What’s clear from the swath of reviews of the Facebook ( FB )-owned Oculus Rift virtual-reality headset is that the technology has most certainly arrived, but for the most part, the content still needs to follow. From the reviews and my own experience with the Rift, it’s hard to argue that — at the very least — new types of video games are right around the corner. The Rift is a solid piece of technology that works reasonably well under most circumstances, and video game reviewers  mostly agree . Hardware-wise, the main gripe among the reviews was that the Rift didn’t ship with motion sensitive controllers that Oculus demonstrated this month at the Game Developers Conference in San Francisco. The Rift shipped with a Microsoft ( MSFT ) Xbox One controller.
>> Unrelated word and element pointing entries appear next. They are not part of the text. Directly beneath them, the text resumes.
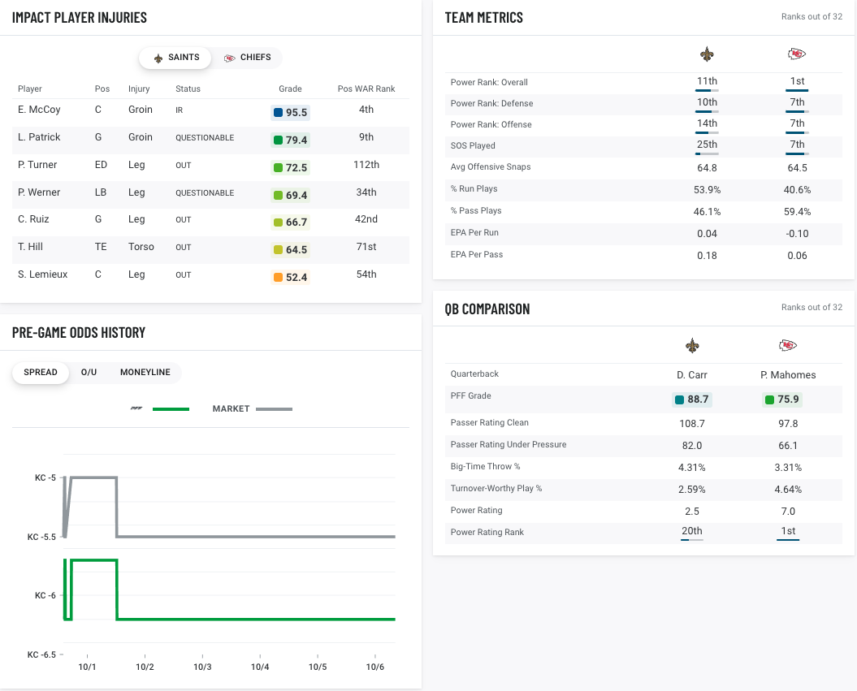Viewport: 857px width, 691px height.
Task: Show the Moneyline odds tab
Action: click(x=145, y=373)
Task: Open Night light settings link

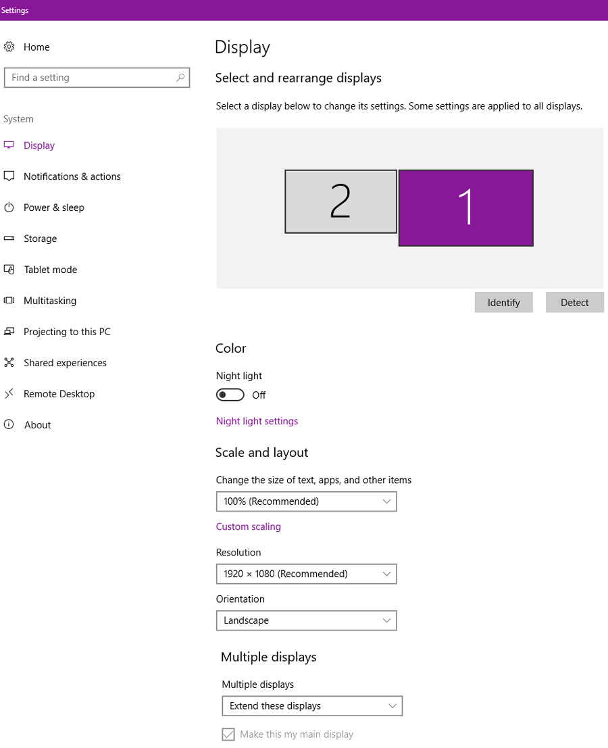Action: pyautogui.click(x=257, y=421)
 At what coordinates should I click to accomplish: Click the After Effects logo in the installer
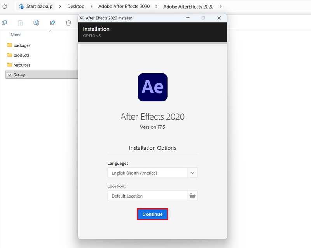click(152, 87)
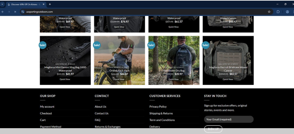Open the Privacy Policy link

point(158,106)
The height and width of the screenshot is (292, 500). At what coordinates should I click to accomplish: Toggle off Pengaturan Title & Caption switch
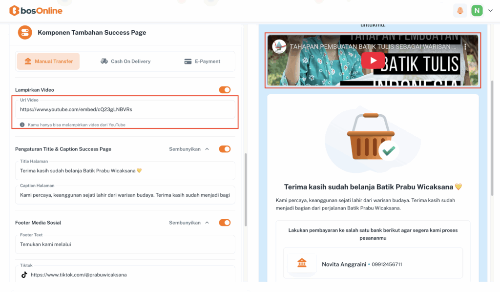[225, 149]
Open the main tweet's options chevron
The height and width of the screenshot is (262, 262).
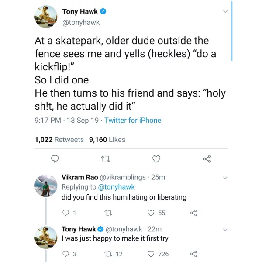225,11
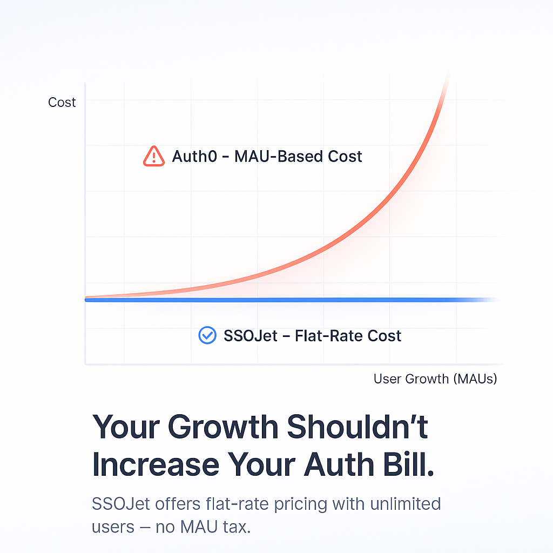Click "MAU-Based Cost" in the red legend label

tap(298, 157)
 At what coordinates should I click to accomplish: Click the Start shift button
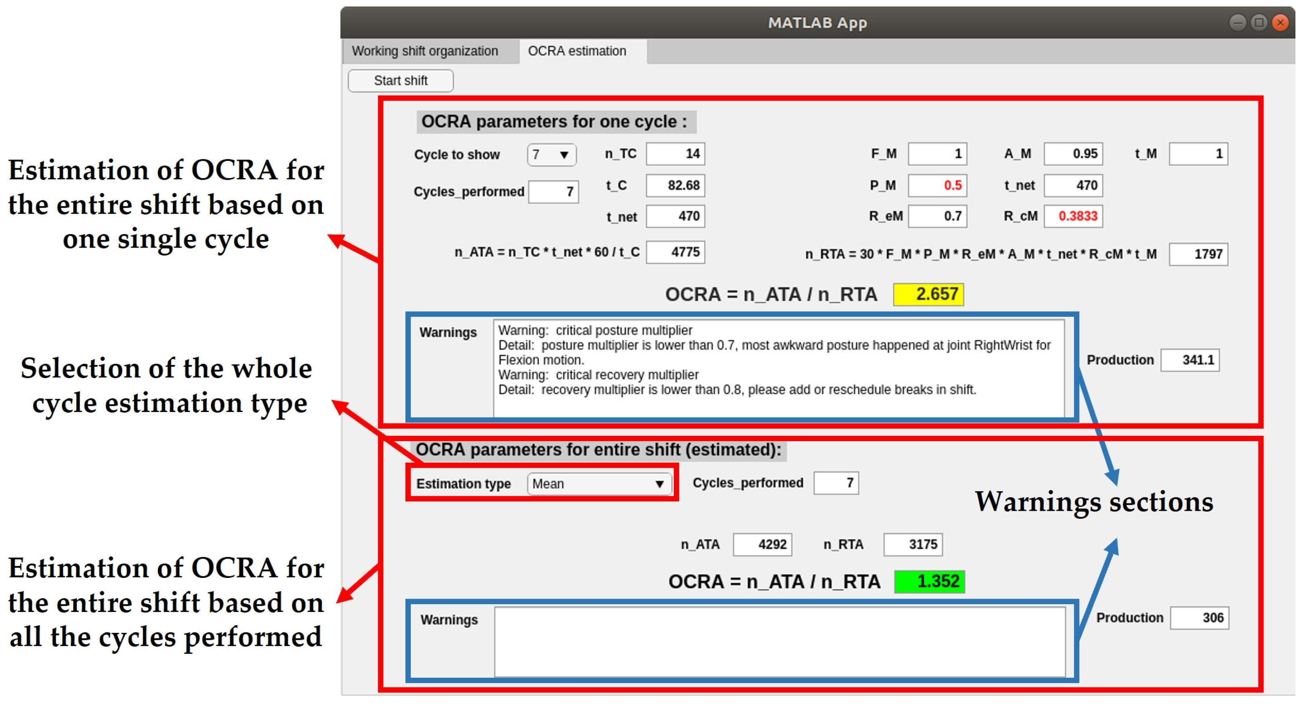coord(401,81)
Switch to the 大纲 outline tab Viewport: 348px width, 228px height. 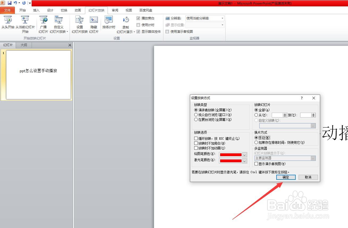pos(23,45)
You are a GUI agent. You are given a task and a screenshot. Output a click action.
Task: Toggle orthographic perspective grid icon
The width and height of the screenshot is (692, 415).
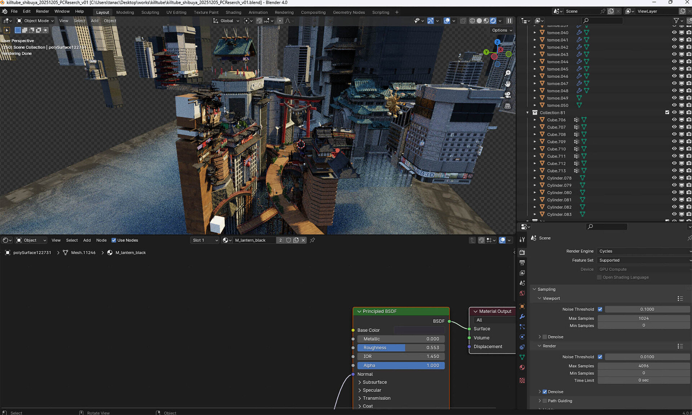pos(507,106)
Such controllers would allow anyone donning the headset to make gestures and manipulate VR content in a more life-like fashion. The motion-sensitive controllers are coming later this year, Facebook says. But as IBD reported from GDC on March 17, the hardware is here (or within a whisker), but the content has yet to come. It’s not clear whether the software shipped with the VR headset will match the impressive hardware. Of the titles I tried at GDC, none were too compelling, though I sampled a mere seven games. Reviewers at the  New York Times , the  Wall Street Journal  Digits blog (but not the newspaper itself ), and gaming website IGN  (among others) agree with my assessment. The Rift debuted with 30 titles, ranging from $10 to $60. The majority of the reviews that IBD looked at for this post were in gaming publications, and reviewers acknowledged little out there yet in the way of worthwhile non-gaming VR content, such as VR movies that video-streaming companies such as  Netflix ( NFLX ) are exploring. The Rift headset’s $600 cost was cited in many reviews as a deterrent to all but the most dedicated of gamers — especially considering the headset requires a PC with advanced graphics hardware that runs about $1,000. And it doesn’t yet work with Apple’s OS X. Many reviews of this first-generation Rift, such as the review by the New York Times, said reviewers eagerly await better content and future generations of the device. And Facebook will soon have company. HTC plans to launch its VR headset, Vive, in April. It will retail for about $800 and feature hardware similar to that of Facebook’s Rift. Sony ( SNE ) also has a VR offering coming for its PlayStation console, likely to hit stores in Q3 or Q4.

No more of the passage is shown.